_INSTRUCTIONS TO FOLLOW_
Every line from the line containing "Focus the Max" through the final line of the data is to be printed exactly; no other line is to appear.

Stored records
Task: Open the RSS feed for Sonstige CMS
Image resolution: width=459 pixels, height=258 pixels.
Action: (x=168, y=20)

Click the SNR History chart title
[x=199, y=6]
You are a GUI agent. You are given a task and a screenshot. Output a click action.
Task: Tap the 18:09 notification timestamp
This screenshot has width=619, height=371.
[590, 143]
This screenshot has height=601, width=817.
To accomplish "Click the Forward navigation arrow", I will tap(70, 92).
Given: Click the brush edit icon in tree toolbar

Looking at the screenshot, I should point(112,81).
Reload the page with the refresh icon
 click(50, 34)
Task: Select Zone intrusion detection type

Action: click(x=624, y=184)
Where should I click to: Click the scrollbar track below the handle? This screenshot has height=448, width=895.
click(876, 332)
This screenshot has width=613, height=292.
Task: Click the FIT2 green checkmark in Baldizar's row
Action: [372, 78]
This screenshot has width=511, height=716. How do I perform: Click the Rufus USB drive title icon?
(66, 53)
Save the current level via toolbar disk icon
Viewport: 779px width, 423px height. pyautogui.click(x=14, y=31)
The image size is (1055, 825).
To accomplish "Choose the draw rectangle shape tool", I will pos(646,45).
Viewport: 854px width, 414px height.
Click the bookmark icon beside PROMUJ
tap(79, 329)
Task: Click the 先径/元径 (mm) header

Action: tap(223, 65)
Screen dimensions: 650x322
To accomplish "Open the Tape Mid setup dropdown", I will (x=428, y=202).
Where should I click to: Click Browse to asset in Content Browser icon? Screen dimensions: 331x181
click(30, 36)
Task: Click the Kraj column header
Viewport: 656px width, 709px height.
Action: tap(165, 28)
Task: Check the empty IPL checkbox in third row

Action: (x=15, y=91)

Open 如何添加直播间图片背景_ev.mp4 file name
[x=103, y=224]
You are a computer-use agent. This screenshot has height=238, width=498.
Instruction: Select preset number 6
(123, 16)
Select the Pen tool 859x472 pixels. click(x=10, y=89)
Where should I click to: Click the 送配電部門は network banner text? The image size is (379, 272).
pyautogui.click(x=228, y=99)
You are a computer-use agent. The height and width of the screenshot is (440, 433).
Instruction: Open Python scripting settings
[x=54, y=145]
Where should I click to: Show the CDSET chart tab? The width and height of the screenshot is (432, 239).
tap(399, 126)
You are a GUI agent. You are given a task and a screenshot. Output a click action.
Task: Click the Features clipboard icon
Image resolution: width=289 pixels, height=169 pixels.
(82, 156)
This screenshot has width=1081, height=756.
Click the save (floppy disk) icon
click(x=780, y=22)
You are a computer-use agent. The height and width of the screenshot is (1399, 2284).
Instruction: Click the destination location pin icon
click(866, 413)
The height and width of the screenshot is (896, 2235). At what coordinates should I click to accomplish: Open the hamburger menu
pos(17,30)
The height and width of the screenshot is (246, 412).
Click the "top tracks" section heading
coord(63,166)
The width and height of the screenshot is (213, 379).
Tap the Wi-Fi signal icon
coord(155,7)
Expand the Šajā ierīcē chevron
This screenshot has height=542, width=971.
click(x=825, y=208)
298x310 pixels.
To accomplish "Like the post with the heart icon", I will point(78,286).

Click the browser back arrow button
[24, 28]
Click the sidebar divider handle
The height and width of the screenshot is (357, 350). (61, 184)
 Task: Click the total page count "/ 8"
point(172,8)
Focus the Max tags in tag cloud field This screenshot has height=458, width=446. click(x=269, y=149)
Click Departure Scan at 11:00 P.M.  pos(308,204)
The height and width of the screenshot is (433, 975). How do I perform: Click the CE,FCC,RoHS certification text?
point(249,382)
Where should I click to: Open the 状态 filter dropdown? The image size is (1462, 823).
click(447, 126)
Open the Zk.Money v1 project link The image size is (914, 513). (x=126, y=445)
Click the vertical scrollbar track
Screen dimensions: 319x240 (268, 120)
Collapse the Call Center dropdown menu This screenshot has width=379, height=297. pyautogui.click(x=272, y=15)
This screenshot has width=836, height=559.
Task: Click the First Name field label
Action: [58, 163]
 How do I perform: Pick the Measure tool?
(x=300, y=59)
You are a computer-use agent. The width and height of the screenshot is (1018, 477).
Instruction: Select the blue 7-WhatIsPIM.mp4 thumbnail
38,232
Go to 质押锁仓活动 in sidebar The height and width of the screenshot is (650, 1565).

_EXERCISE ANSWER_
Focus the Max tags in tag cloud field This screenshot has height=458, width=446. click(x=269, y=149)
Click Departure Scan at 11:00 P.M.  pos(308,204)
The height and width of the screenshot is (433, 975). How do I perform: Click the CE,FCC,RoHS certification text?
point(249,382)
Where should I click to: Open the 状态 filter dropdown? The image size is (1462, 823).
click(447, 126)
Open the Zk.Money v1 project link The image size is (914, 513). (x=126, y=445)
Click the vertical scrollbar track
Screen dimensions: 319x240 (268, 120)
Collapse the Call Center dropdown menu This screenshot has width=379, height=297. pyautogui.click(x=272, y=15)
This screenshot has width=836, height=559.
Task: Click the First Name field label
Action: [58, 163]
 How do I perform: Pick the Measure tool?
(x=300, y=59)
You are a computer-use agent. The width and height of the screenshot is (1018, 477).
Instruction: Select the blue 7-WhatIsPIM.mp4 thumbnail
38,232
Go to 质押锁仓活动 in sidebar The height and width of the screenshot is (650, 1565).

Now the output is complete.